Müstakil Sanayici ve İş Adamları Derneği (MÜSİAD) Yönetim Kurulu Üyesi ve MÜSİAD Diplomatik İlişkiler Komite Başkanı Zeki Güvercin de Türk ve Arap dünyasının iş birliğini MÜSİAD olarak kuruldukları günden beri desteklediklerini söyledi. Türkiye’nin Arap nüfusunun yoğun olduğu bir ülke olduğunu kaydeden Güvercin, “12 milyona yakın Türkiye’de yaşayan Arap vatandaşımız, misafirimiz ve dostumuz bulunmaktadır.” diye konuştu.
Güvercin, geçen aylarda Bosna Hersek’te bine yakın Arap iş adamıyla bir zirve gerçekleştirdiklerini hatırlatarak, “Avrupa’nın en ileri noktasındaki Müslüman ülkesinde bin iş adamıyla önemli görüşmeler yapıldı. Takriben 10 milyon dolarlık 4 tane projeye imza atıldı. Geçen yıl mart ayında yaptığımız Türk-Arap zirvesine 1500 Arap iş adamı katılmıştı. Bu zirveyi gelecek sene mart ayında MÜSİAD Genel Merkezi’nde yine 1500’e yakın Arap iş adamıyla gerçekleştirerek Türkiye ve Arap ülkeler arasındaki iş birliğini artırma yönündeki çalışmalarımızı sürdürüyoruz.” dedi.

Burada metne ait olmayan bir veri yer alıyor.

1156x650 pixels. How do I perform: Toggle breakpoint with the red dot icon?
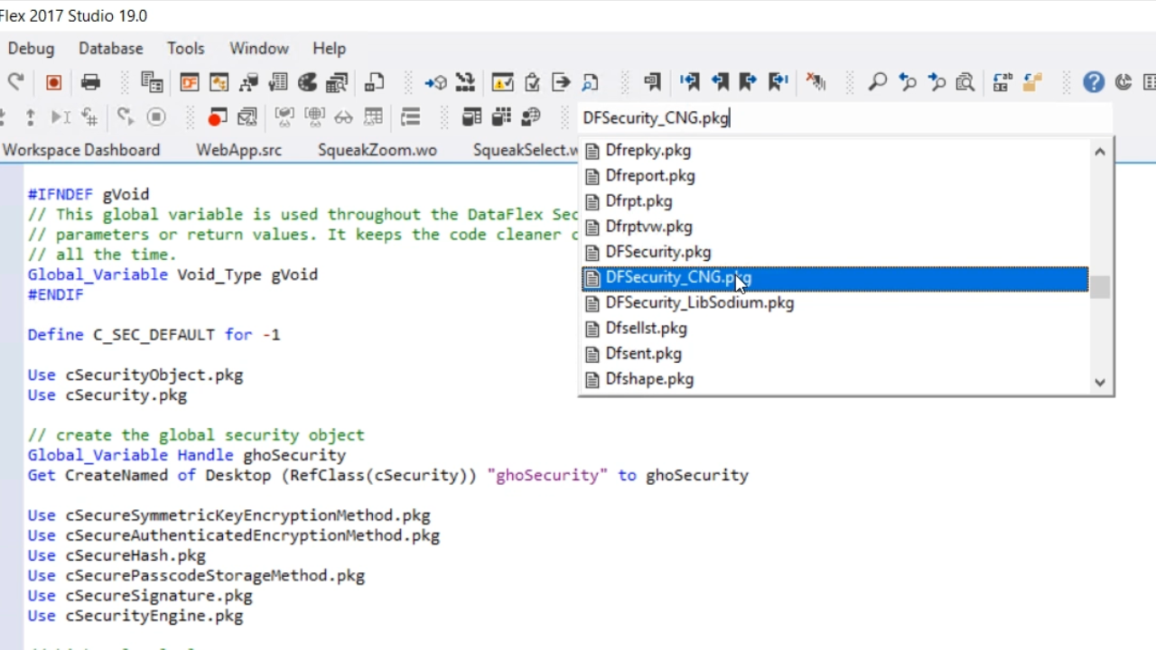point(217,117)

MÜSİAD’ın 1990’da kurulduğundan beri Medine pazarı ruhunu her zaman koruduğunu dile getiren Güvercin, “Medine pazarında aslında Müslümanlar arasında duvar yoktur. Gelecek asırda ticaret savaşlarının yaşandığı, daha dün Filistin ile ilgili tek yönlü bir kararın alındığı, uluslararası hukukun çiğnendiği bir ortamda tarihi sorumluluklarımız var.” yorumunda bulundu.
“Türkiye ile Arap ülkeleri arasındaki ticaret hacmi son 15 yılda 5’e katlandı”

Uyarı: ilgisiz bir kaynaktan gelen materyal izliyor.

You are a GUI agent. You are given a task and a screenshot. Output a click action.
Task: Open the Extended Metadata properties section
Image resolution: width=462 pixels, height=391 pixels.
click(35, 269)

Anadolu Aslanları İşadamları Derneği (ASKON) Genel Başkanı Orhan Aydın, Türkiye’nin geçmişten bu yana Arap halkları ile yüzyıllardır süregelen tarihi, sosyal, kültürel yakınlığının Türkiye’yi Arap dünyasıyla yakından ilgilenmeye teşvik ettiğinin altını çizdi.
Aydın, Türkiye’nin son yıllarda bağımsız politikalar sonucunda Arap ülkeleri ile olan ilişkilerinde çok boyutlu ve geleceğe dönük bir dış politikayı rota edindiğini aktararak, Türkiye’nin her yönüyle Orta Doğu’da barış, istikrar ve refahın egemen olması için yürütülen çabalara güçlü ve aktif bir şekilde destek verdiğini bildirdi.
Türkiye’nin, Arap dünyası ile ilişkilerini karşılıklı ekonomik çıkarların ön plana alındığı bir düzleme taşıdığını ifade eden Aydın, şu ifadelerde bulundu:
“Arap ülkeleri ile Türkiye arasındaki mevcut ilişkilerin ve iş birliğinin güçlenmesi bizler için önem taşımaktadır. Türkiye ile Arap ülkeleri arasındaki ticaret hacmi son 15 yılda 5’e katlandı. Arap birliği ile ekonomik ilişkilerini en üst düzeye çıkarması Türkiye’nin ve Arap dünyasının lehine olacağı şüphesizdir. 2003 yılında 9 milyar dolar olan Körfez ülkeleri ile ticaretimiz 2018 yılının başlarında 46 milyar dolar seviyesine kadar çıkmıştır. Türkiye ile Arap ülkeleri arasındaki bu ticaretin yeterli olmadığını görüyoruz. Bu tarz etkinliklerle kısa sürede Türkiye ile Arap ülkeleri arasındaki ticaret hacminin 100 milyar dolar seviyesine çıkacağına inanıyoruz. Bu tarz etkinliklerle birbirimizle olan ticaretimizi daha hızlı geliştireceğiz. Bizler samimiysek karşılıklı ticaretimizi 100 milyar dolara çıkarmak için bir yol buluruz. Müslüman coğrafyanın birer parçası olarak ticarette önceliği birbirimize vermeliyiz.”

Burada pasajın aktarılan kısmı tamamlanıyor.